Let’s first take a look at why a malicious agent might want to influence randomness. In blockchain, if you can influence a seed such that you could be selected next as a validator, you could do all sorts of nasty things to that block. But with Holochain, validators tend to not be interested in the data they receive, because it doesn’t involve their economic interests — e.g., in a currency app, their account balance isn’t involved in the same chain of transactions as the transactions they’re validating.
But in a Holochain app you as a data producer may be interested in influencing the randomness that chooses a validator for you. If you want to get bad data to pass as good data, you need to find a validator to collude with you.
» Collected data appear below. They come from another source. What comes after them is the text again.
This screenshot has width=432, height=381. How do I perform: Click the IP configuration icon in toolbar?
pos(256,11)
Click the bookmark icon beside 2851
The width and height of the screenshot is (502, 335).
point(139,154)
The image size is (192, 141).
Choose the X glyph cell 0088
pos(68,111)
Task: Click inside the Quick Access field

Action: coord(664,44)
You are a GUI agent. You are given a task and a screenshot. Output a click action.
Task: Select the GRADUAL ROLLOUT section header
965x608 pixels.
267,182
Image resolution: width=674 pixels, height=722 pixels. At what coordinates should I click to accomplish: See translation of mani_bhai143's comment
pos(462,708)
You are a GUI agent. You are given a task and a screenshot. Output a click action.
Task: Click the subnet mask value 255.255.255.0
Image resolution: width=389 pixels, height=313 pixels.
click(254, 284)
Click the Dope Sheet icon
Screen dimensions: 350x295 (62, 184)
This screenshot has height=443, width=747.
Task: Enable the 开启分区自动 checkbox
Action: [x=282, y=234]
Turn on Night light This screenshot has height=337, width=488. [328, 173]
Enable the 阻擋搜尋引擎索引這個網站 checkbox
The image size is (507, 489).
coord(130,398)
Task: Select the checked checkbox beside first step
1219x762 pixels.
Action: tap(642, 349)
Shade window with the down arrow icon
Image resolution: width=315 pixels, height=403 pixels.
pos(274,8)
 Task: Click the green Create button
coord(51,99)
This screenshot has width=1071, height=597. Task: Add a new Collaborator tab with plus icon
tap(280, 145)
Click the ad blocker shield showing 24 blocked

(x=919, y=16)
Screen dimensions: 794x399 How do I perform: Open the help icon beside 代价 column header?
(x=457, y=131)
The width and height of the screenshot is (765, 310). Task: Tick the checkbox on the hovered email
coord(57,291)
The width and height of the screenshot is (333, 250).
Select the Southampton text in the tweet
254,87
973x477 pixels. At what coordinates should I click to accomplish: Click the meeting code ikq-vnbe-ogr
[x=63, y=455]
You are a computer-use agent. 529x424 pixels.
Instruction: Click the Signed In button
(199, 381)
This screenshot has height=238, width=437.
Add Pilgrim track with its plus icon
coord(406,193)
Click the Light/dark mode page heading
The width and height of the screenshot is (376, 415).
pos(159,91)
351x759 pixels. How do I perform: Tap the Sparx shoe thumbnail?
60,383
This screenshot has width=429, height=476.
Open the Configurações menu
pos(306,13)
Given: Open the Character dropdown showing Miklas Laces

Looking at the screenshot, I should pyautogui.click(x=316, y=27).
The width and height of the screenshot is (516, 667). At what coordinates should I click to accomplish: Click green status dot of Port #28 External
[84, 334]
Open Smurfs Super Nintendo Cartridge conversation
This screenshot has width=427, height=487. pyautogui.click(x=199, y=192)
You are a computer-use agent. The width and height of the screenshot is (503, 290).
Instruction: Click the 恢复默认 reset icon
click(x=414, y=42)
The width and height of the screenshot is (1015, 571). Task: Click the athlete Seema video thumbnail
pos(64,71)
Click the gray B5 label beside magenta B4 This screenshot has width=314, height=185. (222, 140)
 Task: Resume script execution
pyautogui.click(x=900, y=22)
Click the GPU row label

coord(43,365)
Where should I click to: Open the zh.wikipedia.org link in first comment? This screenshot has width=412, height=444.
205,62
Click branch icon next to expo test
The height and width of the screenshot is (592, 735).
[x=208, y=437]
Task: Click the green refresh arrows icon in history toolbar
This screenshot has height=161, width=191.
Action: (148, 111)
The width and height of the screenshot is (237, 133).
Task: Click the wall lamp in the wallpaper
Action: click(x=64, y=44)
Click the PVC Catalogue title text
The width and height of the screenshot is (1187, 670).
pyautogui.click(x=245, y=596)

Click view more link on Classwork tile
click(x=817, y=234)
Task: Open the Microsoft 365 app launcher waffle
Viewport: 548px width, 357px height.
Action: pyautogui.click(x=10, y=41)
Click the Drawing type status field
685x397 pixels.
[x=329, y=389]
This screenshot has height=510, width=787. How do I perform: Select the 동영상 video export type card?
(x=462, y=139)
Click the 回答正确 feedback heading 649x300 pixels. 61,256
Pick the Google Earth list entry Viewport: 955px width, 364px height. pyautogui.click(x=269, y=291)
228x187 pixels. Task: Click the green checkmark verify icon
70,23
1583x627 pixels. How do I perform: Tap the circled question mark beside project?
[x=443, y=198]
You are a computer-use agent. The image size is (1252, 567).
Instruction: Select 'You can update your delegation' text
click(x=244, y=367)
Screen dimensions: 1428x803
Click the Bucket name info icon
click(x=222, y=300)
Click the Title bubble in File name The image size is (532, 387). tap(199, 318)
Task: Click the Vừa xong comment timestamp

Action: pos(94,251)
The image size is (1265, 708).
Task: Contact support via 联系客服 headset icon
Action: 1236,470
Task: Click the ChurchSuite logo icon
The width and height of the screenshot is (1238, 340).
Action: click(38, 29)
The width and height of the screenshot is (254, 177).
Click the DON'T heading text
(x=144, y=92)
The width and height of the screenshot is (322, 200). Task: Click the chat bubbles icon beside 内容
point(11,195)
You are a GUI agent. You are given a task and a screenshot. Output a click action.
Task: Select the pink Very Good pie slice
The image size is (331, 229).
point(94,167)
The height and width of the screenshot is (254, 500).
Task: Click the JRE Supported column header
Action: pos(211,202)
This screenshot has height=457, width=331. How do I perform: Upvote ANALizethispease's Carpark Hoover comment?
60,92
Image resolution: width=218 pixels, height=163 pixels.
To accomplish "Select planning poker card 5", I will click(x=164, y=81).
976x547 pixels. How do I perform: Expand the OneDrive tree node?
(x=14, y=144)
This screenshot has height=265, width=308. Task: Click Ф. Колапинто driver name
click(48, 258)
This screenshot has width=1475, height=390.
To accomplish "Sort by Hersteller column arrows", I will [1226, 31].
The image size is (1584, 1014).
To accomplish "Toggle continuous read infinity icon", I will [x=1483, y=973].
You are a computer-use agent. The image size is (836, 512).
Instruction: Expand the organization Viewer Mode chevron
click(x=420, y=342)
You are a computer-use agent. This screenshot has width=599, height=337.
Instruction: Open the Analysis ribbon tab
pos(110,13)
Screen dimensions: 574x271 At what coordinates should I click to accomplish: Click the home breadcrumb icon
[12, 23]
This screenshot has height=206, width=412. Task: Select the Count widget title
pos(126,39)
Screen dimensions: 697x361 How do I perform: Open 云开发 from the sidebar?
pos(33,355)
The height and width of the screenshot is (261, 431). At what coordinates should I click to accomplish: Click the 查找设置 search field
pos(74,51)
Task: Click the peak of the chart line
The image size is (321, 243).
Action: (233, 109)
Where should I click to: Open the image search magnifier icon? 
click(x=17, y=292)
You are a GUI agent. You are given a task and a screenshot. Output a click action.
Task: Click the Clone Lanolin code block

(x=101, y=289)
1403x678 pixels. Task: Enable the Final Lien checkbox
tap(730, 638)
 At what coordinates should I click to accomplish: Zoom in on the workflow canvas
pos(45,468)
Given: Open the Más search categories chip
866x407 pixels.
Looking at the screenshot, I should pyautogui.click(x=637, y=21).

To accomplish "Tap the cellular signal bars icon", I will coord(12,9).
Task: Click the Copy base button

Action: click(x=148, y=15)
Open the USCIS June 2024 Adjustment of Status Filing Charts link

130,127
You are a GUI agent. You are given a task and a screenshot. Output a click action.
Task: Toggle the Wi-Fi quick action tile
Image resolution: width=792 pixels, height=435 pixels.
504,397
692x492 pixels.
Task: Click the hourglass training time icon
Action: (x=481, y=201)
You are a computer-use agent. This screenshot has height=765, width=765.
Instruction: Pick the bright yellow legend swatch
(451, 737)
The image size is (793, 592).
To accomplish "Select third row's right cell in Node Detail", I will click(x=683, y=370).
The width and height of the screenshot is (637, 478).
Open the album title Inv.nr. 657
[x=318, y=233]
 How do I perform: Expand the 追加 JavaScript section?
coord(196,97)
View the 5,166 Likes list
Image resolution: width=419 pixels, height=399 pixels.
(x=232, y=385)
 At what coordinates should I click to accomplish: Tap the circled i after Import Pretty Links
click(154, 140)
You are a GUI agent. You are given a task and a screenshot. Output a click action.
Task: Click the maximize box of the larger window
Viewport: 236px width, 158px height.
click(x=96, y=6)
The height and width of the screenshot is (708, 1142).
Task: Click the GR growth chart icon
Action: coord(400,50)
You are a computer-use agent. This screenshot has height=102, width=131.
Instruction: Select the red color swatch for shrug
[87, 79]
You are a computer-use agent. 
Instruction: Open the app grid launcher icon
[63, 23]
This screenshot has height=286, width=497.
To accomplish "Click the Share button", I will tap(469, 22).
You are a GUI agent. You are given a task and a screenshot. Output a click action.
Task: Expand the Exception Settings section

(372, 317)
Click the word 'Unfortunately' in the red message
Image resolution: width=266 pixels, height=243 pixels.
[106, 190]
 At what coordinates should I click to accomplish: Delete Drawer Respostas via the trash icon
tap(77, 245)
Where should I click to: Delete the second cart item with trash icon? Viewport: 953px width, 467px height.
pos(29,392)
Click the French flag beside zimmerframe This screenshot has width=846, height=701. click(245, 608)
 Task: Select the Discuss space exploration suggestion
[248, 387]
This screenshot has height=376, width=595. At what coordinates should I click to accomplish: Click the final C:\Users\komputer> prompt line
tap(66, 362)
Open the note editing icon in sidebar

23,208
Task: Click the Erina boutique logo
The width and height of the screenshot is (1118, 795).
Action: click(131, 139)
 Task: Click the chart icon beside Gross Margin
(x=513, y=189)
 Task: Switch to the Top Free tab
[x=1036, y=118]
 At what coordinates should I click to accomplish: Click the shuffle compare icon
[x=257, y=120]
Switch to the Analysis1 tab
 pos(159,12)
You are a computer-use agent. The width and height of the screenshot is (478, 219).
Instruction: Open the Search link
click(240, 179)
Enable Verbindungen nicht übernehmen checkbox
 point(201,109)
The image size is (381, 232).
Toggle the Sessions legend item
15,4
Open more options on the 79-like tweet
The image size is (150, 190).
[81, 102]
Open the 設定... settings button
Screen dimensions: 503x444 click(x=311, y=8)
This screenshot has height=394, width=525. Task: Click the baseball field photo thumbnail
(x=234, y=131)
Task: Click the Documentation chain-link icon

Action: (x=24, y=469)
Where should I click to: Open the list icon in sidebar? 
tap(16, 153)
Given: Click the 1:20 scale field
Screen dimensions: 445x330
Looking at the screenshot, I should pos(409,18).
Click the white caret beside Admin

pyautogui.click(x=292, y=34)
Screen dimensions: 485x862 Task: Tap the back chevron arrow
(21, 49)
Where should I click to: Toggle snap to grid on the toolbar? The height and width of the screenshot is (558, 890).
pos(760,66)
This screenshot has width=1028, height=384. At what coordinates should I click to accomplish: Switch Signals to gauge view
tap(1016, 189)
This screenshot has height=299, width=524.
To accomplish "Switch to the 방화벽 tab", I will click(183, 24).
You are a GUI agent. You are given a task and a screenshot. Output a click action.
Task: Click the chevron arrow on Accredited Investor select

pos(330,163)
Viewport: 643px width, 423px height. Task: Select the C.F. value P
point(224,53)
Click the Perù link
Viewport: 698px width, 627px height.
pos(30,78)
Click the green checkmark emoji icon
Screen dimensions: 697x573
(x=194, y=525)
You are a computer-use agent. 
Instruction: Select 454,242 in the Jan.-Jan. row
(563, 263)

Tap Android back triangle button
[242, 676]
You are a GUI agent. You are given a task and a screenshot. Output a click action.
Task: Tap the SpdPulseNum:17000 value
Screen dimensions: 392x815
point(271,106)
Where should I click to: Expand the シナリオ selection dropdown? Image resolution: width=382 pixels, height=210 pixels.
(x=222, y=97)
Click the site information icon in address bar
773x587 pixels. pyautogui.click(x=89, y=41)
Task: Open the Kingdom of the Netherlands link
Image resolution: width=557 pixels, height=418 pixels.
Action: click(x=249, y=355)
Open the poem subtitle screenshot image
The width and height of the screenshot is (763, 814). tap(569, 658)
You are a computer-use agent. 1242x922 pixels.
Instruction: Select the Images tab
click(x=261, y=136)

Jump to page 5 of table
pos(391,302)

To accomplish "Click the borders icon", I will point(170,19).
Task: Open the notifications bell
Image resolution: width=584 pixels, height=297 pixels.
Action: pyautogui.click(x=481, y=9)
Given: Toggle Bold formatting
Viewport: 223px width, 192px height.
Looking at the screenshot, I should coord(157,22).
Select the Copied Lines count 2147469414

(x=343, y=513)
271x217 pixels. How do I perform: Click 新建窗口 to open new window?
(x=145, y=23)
Depending on the data and the size of the DHT, this might not be very hard. If you control the entire contents of the data structure, you can totally influence the validator selection. A transaction might have ‘memo’ fields, with which you can ‘mine’ the hash into a bad neighbourhood that’s under your control. There wouldn’t be much value in introducing a verifiable-delay function here, because it’s meant to slow down a group of people, not a single person.
But there are some nice statistical things that make it kinda worthless to bother with this:
- You can’t control who’s in the neighbourhood. Our next DHT design will collapse all addresses into a 32-bit space. “Wait,” you say, “that makes it even easier to mine an entry into a dishonest neighbourhood!” True, but it also makes it much more difficult to keep honest nodes out of that neighbourhood.
- Most apps that require high level of validation confidence will be transactional apps, where a number of entries are produced for each transaction (I think HoloFuel produces up to five). As mentioned in a previous forum thread (can’t find it), that exponentially increases the difficulty of engineering enough bad neighbourhoods. Both the initiator and the receiver could be in collusion with each other for this to even work, and by the end of a five-step transaction flow (like with HoloFuel), you have to be in control of five neighbourhoods, which is 2⁵ (16×) more difficult than controlling just one. And you have to do it for every bad transaction!
- If only one party is corrupt, they don’t have any influence over the data their counterparty produces in response. This means that the best they can do is create an invalid first entry, get it validated by corrupt peers, and then have the honest counterparty immediately catch the fraud.
- I don’t know the exact plans, but I believe that in the future we’ll have automatic detection and revalidation of entries that were created in a partition, so this makes it more difficult for colluding nodes to create a partition for the purpose of ensuring that all their validating peers are corrupt.